10 que morreu por nós, a fim de que, se estivermos vigiando ou dormindo, nós vivamos juntamente com ele.

morreu por nós – grego, “em nosso nome”.

se estivermos vigiando ou dormindo – quer sejamos encontrados acordados na vinda de Cristo, isto é, vivos ou dormindo, isto é, em nossos túmulos.

juntamente – os vivos não precedendo os mortos em sua glorificação “com Ele” em Sua vinda (1Ts 4:13). [JFB]

11 Portanto exortai-vos uns aos outros, e edificai-vos uns aos outros, como já fazeis.

exortai-vos – Aqui ele volta ao mesmo esforço consolador que em 1Ts 4:18.

edificai-vos – ou seja, em fé, esperança e amor, conversando sobre temas tão edificantes como a vinda do Senhor e a glória dos santos (Ml 3:16).

12 Irmãos, nós vos rogamos que reconheçais os que trabalham entre vós, e que lideram sobre vós no Senhor, e vos advertem;

rogamos  – como se fosse um favor pessoal (Paulo fazendo da causa dos presbíteros tessalonicenses, por assim dizer, sua própria causa).

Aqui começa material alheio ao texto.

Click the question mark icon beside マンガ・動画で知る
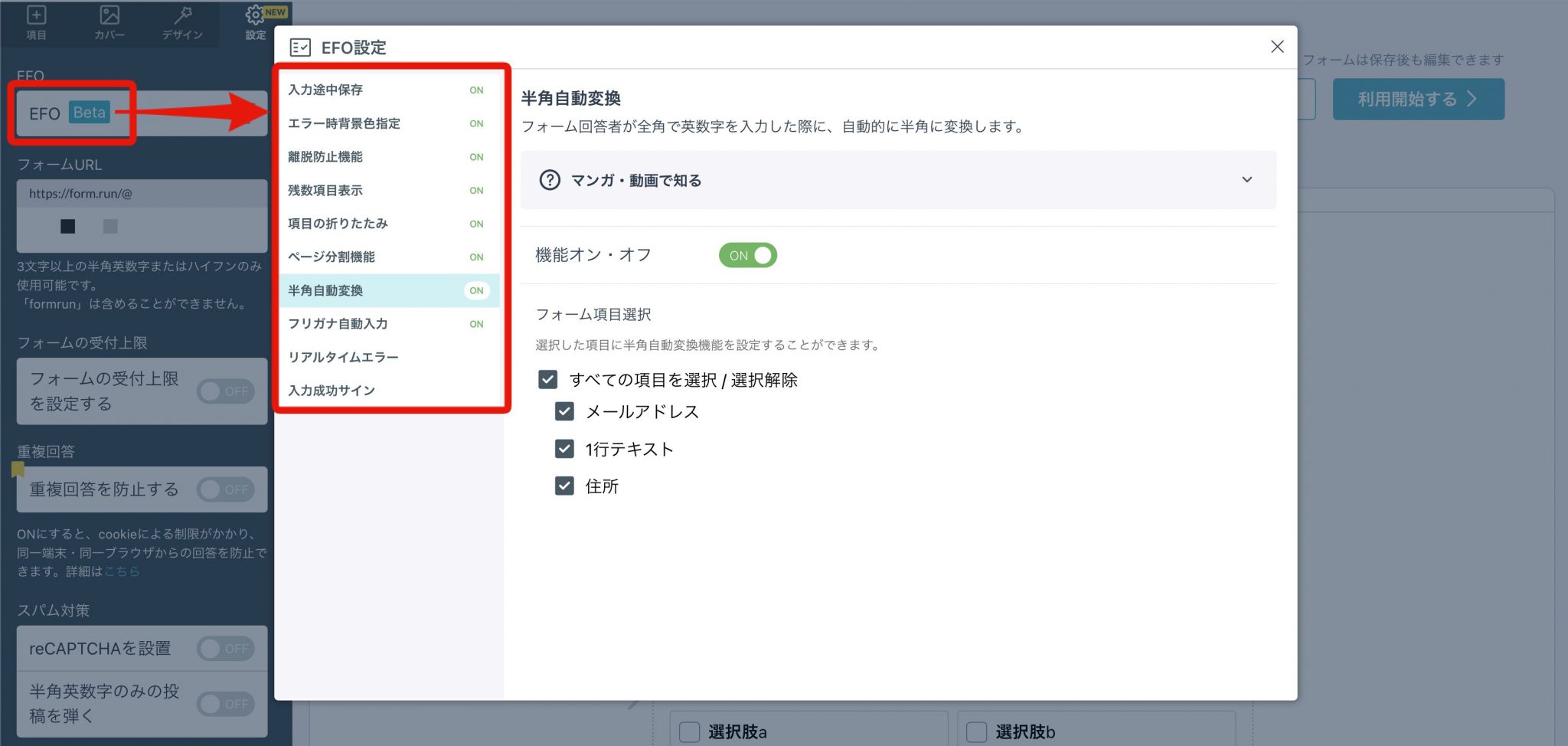This screenshot has height=746, width=1568. click(550, 180)
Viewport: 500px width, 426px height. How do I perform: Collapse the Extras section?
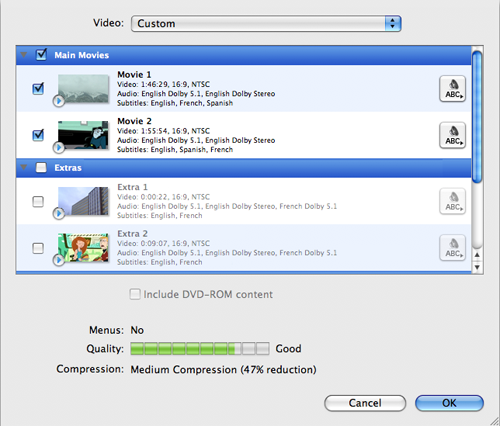24,167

reconheçais – ter uma consideração e respeito. Reconheça seu ofício e trate-os de acordo (compare 1Co 16:18) com reverência e com liberalidade em suprir suas necessidades (1Tm 5:17). Tendo a Igreja de Tessalônica sido recém-plantada, os ministros eram necessariamente novatos (1Tm 3:6), o que pode ter sido em parte a causa das pessoas tratá-los com menos respeito. A prática de Paulo parece ter sido ordenar presbíteros em toda a Igreja logo após o seu estabelecimento (At 14:23).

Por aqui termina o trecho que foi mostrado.